### PROBLEM DETAILS
Go through the data and copy each line that holds "will".

DATA IN THIS EXERCISE: Begin

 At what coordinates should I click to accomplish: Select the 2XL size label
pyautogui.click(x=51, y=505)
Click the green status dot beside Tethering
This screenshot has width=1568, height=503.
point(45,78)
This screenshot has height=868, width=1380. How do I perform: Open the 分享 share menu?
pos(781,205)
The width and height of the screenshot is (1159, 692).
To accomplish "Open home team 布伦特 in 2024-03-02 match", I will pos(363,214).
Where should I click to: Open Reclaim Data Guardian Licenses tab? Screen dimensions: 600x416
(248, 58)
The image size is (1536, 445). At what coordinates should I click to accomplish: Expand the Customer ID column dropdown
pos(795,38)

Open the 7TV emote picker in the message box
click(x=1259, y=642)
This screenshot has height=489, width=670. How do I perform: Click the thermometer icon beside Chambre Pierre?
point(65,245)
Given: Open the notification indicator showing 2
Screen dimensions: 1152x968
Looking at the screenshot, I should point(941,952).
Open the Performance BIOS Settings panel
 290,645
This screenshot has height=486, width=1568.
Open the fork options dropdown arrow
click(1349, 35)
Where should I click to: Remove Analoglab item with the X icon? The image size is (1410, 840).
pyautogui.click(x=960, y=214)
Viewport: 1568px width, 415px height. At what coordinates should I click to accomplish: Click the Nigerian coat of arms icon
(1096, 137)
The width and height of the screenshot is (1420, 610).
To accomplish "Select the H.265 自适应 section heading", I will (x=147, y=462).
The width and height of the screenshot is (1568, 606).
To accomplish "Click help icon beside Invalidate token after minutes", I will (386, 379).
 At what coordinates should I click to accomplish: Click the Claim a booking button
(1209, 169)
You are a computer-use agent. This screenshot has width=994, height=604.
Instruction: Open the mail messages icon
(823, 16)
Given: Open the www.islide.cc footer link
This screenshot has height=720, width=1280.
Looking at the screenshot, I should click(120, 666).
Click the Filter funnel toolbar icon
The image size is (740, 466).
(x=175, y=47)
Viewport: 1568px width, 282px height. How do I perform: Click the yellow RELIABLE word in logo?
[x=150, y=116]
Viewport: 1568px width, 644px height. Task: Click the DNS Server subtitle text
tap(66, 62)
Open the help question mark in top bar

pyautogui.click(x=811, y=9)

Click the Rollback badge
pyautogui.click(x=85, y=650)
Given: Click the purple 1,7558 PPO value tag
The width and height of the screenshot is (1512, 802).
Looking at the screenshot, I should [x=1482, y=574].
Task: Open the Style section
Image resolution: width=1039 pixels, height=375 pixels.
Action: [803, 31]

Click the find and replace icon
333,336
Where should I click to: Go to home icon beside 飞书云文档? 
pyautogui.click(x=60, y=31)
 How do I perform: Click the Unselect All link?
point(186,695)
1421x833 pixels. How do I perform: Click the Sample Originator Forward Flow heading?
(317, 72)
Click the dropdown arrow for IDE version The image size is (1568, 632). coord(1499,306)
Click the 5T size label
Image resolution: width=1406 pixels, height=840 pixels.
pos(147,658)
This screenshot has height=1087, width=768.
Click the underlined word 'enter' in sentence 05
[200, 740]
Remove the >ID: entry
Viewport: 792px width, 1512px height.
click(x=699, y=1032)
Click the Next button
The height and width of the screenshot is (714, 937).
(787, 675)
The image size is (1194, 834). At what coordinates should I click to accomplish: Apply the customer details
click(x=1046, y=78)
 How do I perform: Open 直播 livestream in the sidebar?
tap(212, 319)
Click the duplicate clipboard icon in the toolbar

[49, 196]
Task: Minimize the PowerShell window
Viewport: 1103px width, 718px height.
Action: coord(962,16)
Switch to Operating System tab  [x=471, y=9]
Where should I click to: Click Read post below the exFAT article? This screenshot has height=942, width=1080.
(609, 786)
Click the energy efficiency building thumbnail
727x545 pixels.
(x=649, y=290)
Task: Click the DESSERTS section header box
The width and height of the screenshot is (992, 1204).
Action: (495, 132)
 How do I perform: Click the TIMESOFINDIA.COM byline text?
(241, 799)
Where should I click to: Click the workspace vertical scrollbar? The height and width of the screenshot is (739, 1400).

DATA IN THIS EXERCISE: End

### EXERCISE ANSWER
To accomplish "Open home team 布伦特 in 2024-03-02 match", I will pos(363,214).
To accomplish "Select the H.265 自适应 section heading", I will (x=147, y=462).
To accomplish "Click help icon beside Invalidate token after minutes", I will (386, 379).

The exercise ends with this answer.